** Begin Data shown **

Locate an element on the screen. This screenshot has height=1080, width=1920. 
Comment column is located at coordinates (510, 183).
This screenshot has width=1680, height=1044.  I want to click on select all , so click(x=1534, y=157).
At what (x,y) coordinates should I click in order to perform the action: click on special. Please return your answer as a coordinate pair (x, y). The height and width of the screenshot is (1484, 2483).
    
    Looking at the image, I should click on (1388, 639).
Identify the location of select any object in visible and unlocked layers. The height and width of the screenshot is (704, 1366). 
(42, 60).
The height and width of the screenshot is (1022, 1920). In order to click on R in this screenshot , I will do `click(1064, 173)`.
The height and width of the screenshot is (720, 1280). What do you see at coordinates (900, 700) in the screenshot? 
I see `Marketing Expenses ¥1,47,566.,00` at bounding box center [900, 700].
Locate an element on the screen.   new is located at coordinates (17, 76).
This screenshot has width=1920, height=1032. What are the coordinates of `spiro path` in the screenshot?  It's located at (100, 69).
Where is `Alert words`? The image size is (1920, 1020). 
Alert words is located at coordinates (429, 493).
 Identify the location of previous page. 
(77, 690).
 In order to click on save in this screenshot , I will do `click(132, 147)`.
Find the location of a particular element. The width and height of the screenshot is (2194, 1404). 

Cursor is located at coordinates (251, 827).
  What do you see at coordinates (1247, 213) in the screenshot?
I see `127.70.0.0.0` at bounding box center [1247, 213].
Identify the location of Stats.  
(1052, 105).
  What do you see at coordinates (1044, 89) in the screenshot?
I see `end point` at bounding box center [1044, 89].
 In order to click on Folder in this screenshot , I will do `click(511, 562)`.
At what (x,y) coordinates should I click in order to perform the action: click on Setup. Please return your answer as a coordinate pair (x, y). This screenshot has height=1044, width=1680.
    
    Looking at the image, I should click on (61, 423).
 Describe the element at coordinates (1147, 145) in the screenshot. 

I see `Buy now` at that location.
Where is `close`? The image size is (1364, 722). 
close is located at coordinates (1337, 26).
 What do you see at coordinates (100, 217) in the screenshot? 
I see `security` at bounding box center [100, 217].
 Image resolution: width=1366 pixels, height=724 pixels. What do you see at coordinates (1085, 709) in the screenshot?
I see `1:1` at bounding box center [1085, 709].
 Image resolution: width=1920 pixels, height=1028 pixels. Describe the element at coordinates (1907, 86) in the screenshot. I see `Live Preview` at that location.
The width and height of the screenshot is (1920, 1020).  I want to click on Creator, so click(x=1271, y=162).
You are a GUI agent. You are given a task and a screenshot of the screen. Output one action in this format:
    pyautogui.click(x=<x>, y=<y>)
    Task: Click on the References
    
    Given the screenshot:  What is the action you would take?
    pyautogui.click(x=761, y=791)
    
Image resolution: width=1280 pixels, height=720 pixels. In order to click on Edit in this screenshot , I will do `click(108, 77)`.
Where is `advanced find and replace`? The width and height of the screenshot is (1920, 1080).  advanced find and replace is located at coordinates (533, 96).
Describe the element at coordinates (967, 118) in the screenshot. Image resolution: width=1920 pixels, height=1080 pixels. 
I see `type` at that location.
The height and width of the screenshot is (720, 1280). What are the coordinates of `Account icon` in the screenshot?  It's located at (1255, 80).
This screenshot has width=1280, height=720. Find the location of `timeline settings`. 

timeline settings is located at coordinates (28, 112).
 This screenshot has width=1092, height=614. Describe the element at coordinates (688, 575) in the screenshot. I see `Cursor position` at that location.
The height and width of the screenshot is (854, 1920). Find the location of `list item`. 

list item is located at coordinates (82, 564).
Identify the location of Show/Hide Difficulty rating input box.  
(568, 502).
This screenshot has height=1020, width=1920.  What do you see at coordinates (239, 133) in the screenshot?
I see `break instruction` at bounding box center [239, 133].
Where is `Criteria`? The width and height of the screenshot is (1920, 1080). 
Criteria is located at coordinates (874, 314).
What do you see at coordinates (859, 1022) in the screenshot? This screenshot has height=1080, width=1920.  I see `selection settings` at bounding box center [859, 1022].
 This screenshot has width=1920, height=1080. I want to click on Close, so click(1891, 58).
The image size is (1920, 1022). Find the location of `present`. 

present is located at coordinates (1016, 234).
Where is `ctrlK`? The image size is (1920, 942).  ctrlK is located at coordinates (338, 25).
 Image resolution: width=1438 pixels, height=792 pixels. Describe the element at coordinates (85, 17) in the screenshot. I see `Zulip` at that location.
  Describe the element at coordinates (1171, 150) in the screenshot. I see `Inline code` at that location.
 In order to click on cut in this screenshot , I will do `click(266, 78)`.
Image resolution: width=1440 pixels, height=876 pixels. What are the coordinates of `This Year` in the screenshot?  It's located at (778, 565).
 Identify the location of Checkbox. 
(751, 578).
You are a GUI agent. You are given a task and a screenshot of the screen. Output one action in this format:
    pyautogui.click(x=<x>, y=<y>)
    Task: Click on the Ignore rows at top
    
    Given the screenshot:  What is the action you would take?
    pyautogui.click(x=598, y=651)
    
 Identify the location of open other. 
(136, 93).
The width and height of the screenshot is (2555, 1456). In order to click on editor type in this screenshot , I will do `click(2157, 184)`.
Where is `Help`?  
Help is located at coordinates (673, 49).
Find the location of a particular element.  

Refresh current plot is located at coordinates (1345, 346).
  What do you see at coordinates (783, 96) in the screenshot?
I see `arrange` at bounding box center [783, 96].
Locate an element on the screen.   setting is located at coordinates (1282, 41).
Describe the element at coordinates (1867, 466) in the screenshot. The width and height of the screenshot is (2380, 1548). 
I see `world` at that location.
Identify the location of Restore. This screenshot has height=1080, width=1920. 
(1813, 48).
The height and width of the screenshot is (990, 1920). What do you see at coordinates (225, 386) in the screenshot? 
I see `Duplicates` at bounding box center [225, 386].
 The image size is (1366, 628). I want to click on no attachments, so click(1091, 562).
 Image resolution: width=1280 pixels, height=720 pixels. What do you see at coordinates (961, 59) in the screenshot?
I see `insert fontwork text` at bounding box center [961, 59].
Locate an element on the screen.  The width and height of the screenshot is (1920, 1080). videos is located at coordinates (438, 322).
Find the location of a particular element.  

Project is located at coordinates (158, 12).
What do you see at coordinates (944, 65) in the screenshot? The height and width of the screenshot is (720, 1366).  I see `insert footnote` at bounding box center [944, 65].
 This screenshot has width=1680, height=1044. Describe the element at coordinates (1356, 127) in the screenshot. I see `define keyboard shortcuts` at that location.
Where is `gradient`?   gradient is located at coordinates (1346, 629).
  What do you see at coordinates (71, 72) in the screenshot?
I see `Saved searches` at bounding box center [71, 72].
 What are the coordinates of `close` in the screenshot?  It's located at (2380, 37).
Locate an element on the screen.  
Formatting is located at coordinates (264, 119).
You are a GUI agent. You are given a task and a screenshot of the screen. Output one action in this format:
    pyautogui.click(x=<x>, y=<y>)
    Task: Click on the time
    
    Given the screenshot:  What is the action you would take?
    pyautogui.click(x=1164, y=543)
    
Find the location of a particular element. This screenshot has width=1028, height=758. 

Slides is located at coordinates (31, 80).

** End Data shown **

_Work instructions_
Rewrite the entire listing above, replacing "Locate an element" with "Find an element" everywhere it appears and leaving everything else unchanged.

_Written answer_
Find an element on the screen. This screenshot has height=1080, width=1920. 
Comment column is located at coordinates (510, 183).
This screenshot has width=1680, height=1044.  I want to click on select all , so click(x=1534, y=157).
At what (x,y) coordinates should I click in order to perform the action: click on special. Please return your answer as a coordinate pair (x, y). The height and width of the screenshot is (1484, 2483).
    
    Looking at the image, I should click on (1388, 639).
Identify the location of select any object in visible and unlocked layers. The height and width of the screenshot is (704, 1366). 
(42, 60).
The height and width of the screenshot is (1022, 1920). In order to click on R in this screenshot , I will do `click(1064, 173)`.
The height and width of the screenshot is (720, 1280). What do you see at coordinates (900, 700) in the screenshot? 
I see `Marketing Expenses ¥1,47,566.,00` at bounding box center [900, 700].
Find an element on the screen.   new is located at coordinates (17, 76).
This screenshot has width=1920, height=1032. What are the coordinates of `spiro path` in the screenshot?  It's located at (100, 69).
Where is `Alert words`? The image size is (1920, 1020). 
Alert words is located at coordinates (429, 493).
 Identify the location of previous page. 
(77, 690).
 In order to click on save in this screenshot , I will do `click(132, 147)`.
Find the location of a particular element. The width and height of the screenshot is (2194, 1404). 

Cursor is located at coordinates (251, 827).
  What do you see at coordinates (1247, 213) in the screenshot?
I see `127.70.0.0.0` at bounding box center [1247, 213].
Identify the location of Stats.  
(1052, 105).
  What do you see at coordinates (1044, 89) in the screenshot?
I see `end point` at bounding box center [1044, 89].
 In order to click on Folder in this screenshot , I will do `click(511, 562)`.
At what (x,y) coordinates should I click in order to perform the action: click on Setup. Please return your answer as a coordinate pair (x, y). This screenshot has height=1044, width=1680.
    
    Looking at the image, I should click on (61, 423).
 Describe the element at coordinates (1147, 145) in the screenshot. 

I see `Buy now` at that location.
Where is `close`? The image size is (1364, 722). 
close is located at coordinates (1337, 26).
 What do you see at coordinates (100, 217) in the screenshot? 
I see `security` at bounding box center [100, 217].
 Image resolution: width=1366 pixels, height=724 pixels. What do you see at coordinates (1085, 709) in the screenshot?
I see `1:1` at bounding box center [1085, 709].
 Image resolution: width=1920 pixels, height=1028 pixels. Describe the element at coordinates (1907, 86) in the screenshot. I see `Live Preview` at that location.
The width and height of the screenshot is (1920, 1020).  I want to click on Creator, so click(x=1271, y=162).
You are a GUI agent. You are given a task and a screenshot of the screen. Output one action in this format:
    pyautogui.click(x=<x>, y=<y>)
    Task: Click on the References
    
    Given the screenshot:  What is the action you would take?
    pyautogui.click(x=761, y=791)
    
Image resolution: width=1280 pixels, height=720 pixels. In order to click on Edit in this screenshot , I will do `click(108, 77)`.
Where is `advanced find and replace`? The width and height of the screenshot is (1920, 1080).  advanced find and replace is located at coordinates (533, 96).
Describe the element at coordinates (967, 118) in the screenshot. Image resolution: width=1920 pixels, height=1080 pixels. 
I see `type` at that location.
The height and width of the screenshot is (720, 1280). What are the coordinates of `Account icon` in the screenshot?  It's located at (1255, 80).
This screenshot has width=1280, height=720. Find the location of `timeline settings`. 

timeline settings is located at coordinates (28, 112).
 This screenshot has width=1092, height=614. Describe the element at coordinates (688, 575) in the screenshot. I see `Cursor position` at that location.
The height and width of the screenshot is (854, 1920). Find the location of `list item`. 

list item is located at coordinates (82, 564).
Identify the location of Show/Hide Difficulty rating input box.  
(568, 502).
This screenshot has height=1020, width=1920.  What do you see at coordinates (239, 133) in the screenshot?
I see `break instruction` at bounding box center [239, 133].
Where is `Criteria`? The width and height of the screenshot is (1920, 1080). 
Criteria is located at coordinates (874, 314).
What do you see at coordinates (859, 1022) in the screenshot? This screenshot has height=1080, width=1920.  I see `selection settings` at bounding box center [859, 1022].
 This screenshot has width=1920, height=1080. I want to click on Close, so click(1891, 58).
The image size is (1920, 1022). Find the location of `present`. 

present is located at coordinates (1016, 234).
Where is `ctrlK`? The image size is (1920, 942).  ctrlK is located at coordinates (338, 25).
 Image resolution: width=1438 pixels, height=792 pixels. Describe the element at coordinates (85, 17) in the screenshot. I see `Zulip` at that location.
  Describe the element at coordinates (1171, 150) in the screenshot. I see `Inline code` at that location.
 In order to click on cut in this screenshot , I will do `click(266, 78)`.
Image resolution: width=1440 pixels, height=876 pixels. What are the coordinates of `This Year` in the screenshot?  It's located at (778, 565).
 Identify the location of Checkbox. 
(751, 578).
You are a GUI agent. You are given a task and a screenshot of the screen. Output one action in this format:
    pyautogui.click(x=<x>, y=<y>)
    Task: Click on the Ignore rows at top
    
    Given the screenshot:  What is the action you would take?
    pyautogui.click(x=598, y=651)
    
 Identify the location of open other. 
(136, 93).
The width and height of the screenshot is (2555, 1456). In order to click on editor type in this screenshot , I will do `click(2157, 184)`.
Where is `Help`?  
Help is located at coordinates (673, 49).
Find the location of a particular element.  

Refresh current plot is located at coordinates (1345, 346).
  What do you see at coordinates (783, 96) in the screenshot?
I see `arrange` at bounding box center [783, 96].
Find an element on the screen.   setting is located at coordinates (1282, 41).
Describe the element at coordinates (1867, 466) in the screenshot. The width and height of the screenshot is (2380, 1548). 
I see `world` at that location.
Identify the location of Restore. This screenshot has height=1080, width=1920. 
(1813, 48).
The height and width of the screenshot is (990, 1920). What do you see at coordinates (225, 386) in the screenshot? 
I see `Duplicates` at bounding box center [225, 386].
 The image size is (1366, 628). I want to click on no attachments, so click(1091, 562).
 Image resolution: width=1280 pixels, height=720 pixels. What do you see at coordinates (961, 59) in the screenshot?
I see `insert fontwork text` at bounding box center [961, 59].
Find an element on the screen.  The width and height of the screenshot is (1920, 1080). videos is located at coordinates (438, 322).
Find the location of a particular element.  

Project is located at coordinates (158, 12).
What do you see at coordinates (944, 65) in the screenshot? The height and width of the screenshot is (720, 1366).  I see `insert footnote` at bounding box center [944, 65].
 This screenshot has width=1680, height=1044. Describe the element at coordinates (1356, 127) in the screenshot. I see `define keyboard shortcuts` at that location.
Where is `gradient`?   gradient is located at coordinates (1346, 629).
  What do you see at coordinates (71, 72) in the screenshot?
I see `Saved searches` at bounding box center [71, 72].
 What are the coordinates of `close` in the screenshot?  It's located at (2380, 37).
Find an element on the screen.  
Formatting is located at coordinates (264, 119).
You are a GUI agent. You are given a task and a screenshot of the screen. Output one action in this format:
    pyautogui.click(x=<x>, y=<y>)
    Task: Click on the time
    
    Given the screenshot:  What is the action you would take?
    pyautogui.click(x=1164, y=543)
    
Find the location of a particular element. This screenshot has width=1028, height=758. 

Slides is located at coordinates (31, 80).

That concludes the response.